SOURCE INFORMATION —

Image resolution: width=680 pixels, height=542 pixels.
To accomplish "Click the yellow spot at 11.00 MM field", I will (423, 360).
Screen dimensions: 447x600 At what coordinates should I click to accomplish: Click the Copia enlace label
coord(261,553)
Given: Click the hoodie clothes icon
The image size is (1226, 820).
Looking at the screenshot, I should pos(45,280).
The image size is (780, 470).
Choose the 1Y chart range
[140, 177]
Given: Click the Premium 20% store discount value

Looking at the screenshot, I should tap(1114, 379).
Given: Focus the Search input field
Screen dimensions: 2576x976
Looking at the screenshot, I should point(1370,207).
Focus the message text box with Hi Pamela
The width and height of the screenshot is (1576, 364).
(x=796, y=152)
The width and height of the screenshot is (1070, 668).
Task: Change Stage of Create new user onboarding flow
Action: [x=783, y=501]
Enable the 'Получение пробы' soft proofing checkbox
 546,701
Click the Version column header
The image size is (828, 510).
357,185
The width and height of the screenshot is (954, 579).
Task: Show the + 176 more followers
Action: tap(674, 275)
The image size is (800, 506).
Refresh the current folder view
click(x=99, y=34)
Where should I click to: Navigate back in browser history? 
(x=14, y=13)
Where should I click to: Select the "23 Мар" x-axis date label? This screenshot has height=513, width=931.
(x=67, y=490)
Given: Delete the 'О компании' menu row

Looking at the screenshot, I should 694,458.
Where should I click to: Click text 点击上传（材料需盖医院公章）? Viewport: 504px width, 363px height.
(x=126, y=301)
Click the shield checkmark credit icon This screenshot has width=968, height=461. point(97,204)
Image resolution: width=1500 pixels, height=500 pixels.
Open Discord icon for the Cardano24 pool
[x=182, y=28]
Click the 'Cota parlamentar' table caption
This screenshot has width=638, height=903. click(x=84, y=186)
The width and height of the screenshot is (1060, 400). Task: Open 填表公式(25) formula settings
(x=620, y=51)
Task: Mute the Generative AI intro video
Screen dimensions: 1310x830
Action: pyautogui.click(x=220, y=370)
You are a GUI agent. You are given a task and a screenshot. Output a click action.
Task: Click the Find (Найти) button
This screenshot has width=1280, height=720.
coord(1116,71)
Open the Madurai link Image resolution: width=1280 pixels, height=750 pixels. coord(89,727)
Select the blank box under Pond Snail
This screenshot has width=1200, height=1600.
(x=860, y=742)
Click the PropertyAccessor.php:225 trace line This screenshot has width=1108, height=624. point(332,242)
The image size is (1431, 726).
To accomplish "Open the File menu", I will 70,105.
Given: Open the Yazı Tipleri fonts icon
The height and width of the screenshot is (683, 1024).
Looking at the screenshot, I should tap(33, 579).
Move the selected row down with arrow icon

WHAT NEEDS TO BE DONE —
Everything above from the line containing "Where should I click to: Navigate" down to the line containing "Task: Click the Find (Найти) button" should be copied exactly, both end lines included, and nothing else.

ANSWER TO THE PROBLEM —
Where should I click to: Navigate back in browser history? 
(x=14, y=13)
Where should I click to: Select the "23 Мар" x-axis date label? This screenshot has height=513, width=931.
(x=67, y=490)
Given: Delete the 'О компании' menu row

Looking at the screenshot, I should 694,458.
Where should I click to: Click text 点击上传（材料需盖医院公章）? Viewport: 504px width, 363px height.
(x=126, y=301)
Click the shield checkmark credit icon This screenshot has width=968, height=461. point(97,204)
Image resolution: width=1500 pixels, height=500 pixels.
Open Discord icon for the Cardano24 pool
[x=182, y=28]
Click the 'Cota parlamentar' table caption
This screenshot has width=638, height=903. click(x=84, y=186)
The width and height of the screenshot is (1060, 400). Task: Open 填表公式(25) formula settings
(x=620, y=51)
Task: Mute the Generative AI intro video
Screen dimensions: 1310x830
Action: pyautogui.click(x=220, y=370)
You are a GUI agent. You are given a task and a screenshot. Output a click action.
Task: Click the Find (Найти) button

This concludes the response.